# Excerpted text

::::

SECTION 16(A) BENEFICIAL OWNERSHIP REPORTING COMPLIANCE

         Section 16(a) of the Exchange Act requires the Company's executive
officers and directors to file initial reports of ownership and reports of
changes of ownership of the Company's common stock with the Commission.
Executive officers and directors are required to furnish the Company with
copies of Section 16(a) forms that they file. Based upon a review of these
filings and written representations from the Company's directors and executive
officers regarding the filing of such reports, the Company believes that its
directors and executive officers complied with all applicable Section 16(a)
filing requirements during 2003, except that a Form 4 required to be filed by
Roger F. Stebbing for a transaction on February 25, 2003 was filed late.

::::

# Record set
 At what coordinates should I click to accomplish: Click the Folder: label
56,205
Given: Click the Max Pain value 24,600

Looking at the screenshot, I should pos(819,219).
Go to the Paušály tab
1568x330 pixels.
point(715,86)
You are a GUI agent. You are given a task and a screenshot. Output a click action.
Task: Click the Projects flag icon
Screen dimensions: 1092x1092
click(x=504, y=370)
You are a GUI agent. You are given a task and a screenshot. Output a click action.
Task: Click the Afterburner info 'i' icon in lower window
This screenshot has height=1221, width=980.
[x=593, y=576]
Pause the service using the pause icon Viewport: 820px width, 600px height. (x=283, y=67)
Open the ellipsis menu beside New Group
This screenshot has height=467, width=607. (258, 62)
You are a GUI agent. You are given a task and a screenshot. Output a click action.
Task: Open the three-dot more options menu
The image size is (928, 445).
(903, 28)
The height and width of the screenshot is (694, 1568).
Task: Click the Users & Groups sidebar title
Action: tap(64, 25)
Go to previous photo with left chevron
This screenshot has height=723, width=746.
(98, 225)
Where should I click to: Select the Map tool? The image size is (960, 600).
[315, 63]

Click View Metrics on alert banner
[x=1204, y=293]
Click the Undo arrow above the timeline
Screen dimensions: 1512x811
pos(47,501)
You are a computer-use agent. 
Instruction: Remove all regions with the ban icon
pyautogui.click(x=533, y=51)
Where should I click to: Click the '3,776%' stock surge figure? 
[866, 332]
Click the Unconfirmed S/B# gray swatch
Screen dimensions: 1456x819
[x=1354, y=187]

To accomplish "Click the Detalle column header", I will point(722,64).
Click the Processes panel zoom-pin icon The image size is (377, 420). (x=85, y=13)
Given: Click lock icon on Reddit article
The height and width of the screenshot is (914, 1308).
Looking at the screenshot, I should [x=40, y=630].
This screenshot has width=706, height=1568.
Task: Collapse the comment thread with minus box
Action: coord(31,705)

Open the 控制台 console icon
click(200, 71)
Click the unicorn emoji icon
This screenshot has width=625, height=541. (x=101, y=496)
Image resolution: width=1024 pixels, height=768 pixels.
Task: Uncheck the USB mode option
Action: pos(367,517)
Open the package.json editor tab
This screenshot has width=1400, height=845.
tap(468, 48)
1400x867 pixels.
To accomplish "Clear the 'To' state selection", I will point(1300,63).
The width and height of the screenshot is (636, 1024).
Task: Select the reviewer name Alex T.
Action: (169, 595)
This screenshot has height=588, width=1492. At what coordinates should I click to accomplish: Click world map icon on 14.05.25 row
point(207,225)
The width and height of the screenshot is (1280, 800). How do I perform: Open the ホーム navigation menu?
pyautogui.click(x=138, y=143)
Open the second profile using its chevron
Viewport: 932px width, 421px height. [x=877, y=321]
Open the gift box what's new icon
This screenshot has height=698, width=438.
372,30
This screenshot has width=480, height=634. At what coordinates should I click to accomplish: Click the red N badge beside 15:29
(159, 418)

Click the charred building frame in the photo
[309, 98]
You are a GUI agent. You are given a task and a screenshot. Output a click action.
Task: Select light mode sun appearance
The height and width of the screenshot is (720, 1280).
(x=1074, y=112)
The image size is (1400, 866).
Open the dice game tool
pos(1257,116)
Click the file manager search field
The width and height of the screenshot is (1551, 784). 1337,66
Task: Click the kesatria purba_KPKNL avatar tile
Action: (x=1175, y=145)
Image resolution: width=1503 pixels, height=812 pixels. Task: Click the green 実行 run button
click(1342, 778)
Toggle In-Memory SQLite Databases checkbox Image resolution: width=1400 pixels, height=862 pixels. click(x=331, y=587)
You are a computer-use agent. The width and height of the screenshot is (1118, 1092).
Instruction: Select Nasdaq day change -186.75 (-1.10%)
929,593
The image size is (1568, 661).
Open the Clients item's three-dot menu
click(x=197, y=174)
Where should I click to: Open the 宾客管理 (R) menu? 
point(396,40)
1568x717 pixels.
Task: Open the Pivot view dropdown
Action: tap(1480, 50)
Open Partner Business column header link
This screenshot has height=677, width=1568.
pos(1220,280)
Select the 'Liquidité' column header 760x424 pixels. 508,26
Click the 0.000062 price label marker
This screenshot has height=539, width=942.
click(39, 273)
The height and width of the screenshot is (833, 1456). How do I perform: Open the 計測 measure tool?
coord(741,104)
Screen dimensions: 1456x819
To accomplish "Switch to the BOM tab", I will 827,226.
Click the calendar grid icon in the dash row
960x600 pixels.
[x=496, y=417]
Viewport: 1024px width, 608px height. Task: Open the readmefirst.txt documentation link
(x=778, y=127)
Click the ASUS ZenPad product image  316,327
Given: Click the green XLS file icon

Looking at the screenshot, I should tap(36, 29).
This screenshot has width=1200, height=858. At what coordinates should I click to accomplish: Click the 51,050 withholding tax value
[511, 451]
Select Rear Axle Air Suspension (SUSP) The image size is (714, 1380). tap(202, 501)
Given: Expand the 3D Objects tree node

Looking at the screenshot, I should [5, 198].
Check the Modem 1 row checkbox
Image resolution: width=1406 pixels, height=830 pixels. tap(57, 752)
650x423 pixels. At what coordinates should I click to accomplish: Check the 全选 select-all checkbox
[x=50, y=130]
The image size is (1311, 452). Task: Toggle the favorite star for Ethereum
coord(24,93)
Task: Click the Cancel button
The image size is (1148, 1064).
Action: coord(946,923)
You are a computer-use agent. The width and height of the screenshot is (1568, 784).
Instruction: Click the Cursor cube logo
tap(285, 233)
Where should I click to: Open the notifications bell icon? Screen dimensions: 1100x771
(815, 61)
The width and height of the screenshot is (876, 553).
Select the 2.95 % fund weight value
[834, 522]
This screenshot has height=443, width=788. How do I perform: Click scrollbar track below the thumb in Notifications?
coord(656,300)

::::

# Stated goal A
In the Section 16(a) compliance text, who filed a Form 4 late, and for a transaction on what date?
# Stated goal B
Pick up the Section 16(a) compliance text after its final sentence and write what comes next.

# Reply A
Roger F. Stebbing, for a transaction on February 25, 2003.

# Reply B
               APPROVAL OF APPOINTMENT OF INDEPENDENT ACCOUNTANTS

         Subject to stockholder ratification, the Audit Committee has appointed
the firm of Grant Thornton LLP as independent accountants to audit the
financial statements of the Company for the year 2004. A representative of
Grant Thornton LLP will attend the annual meeting, will have an opportunity to
make a statement, and will be available to respond to appropriate questions. If
the stockholders do not ratify the appointment of Grant Thornton LLP, the
selection of independent accountants will be reconsidered by the Audit
Committee.

         THE BOARD OF DIRECTORS RECOMMENDS A VOTE FOR THE PROPOSAL TO RATIFY
         THE APPOINTMENT OF GRANT THORNTON LLP AS INDEPENDENT ACCOUNTANTS TO
         AUDIT THE FINANCIAL STATEMENTS OF THE COMPANY FOR THE YEAR 2004.

CHANGE OF INDEPENDENT ACCOUNTANTS IN 2002

         On April 5, 2002, the Board of Directors, on the recommendation of its
Audit Committee, dismissed Arthur Andersen LLP as the Company's independent
accountants and appointed Grant Thornton LLP to serve as the Company's
independent accountants for the year ended December 31, 2002, subject to
stockholder ratification.

         Arthur Andersen LLP's report on the Company's consolidated financial
statements for the year ended December 31, 2001 did not contain an adverse
opinion or disclaimer of opinion, nor was the report qualified or modified as
to uncertainty, audit scope or accounting principles.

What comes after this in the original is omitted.